Provided data =
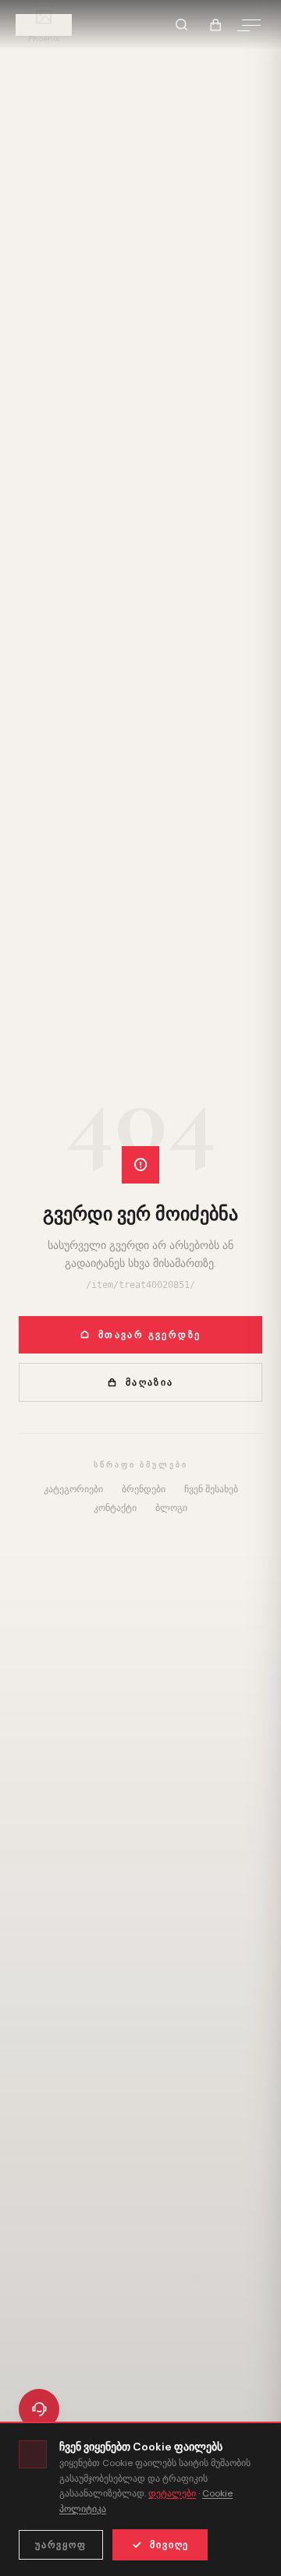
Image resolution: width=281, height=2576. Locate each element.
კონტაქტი (115, 1508)
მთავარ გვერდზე (149, 1335)
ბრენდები (143, 1489)
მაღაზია (150, 1382)
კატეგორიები (73, 1489)
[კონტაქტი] (39, 2409)
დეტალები (172, 2493)
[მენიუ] (251, 25)
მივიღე (169, 2545)
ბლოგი (171, 1508)
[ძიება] (181, 24)
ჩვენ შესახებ (211, 1489)
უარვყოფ (61, 2545)
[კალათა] (215, 24)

Task requirements =
Exactly reproduce the lines of the entries above, from the one containing "მთავარ გვერდზე (149, 1335)" to the very last, and no others.

Result for this task =
მთავარ გვერდზე (149, 1335)
ბრენდები (143, 1489)
მაღაზია (150, 1382)
კატეგორიები (73, 1489)
[კონტაქტი] (39, 2409)
დეტალები (172, 2493)
[მენიუ] (251, 25)
მივიღე (169, 2545)
ბლოგი (171, 1508)
[ძიება] (181, 24)
ჩვენ შესახებ (211, 1489)
უარვყოფ (61, 2545)
[კალათა] (215, 24)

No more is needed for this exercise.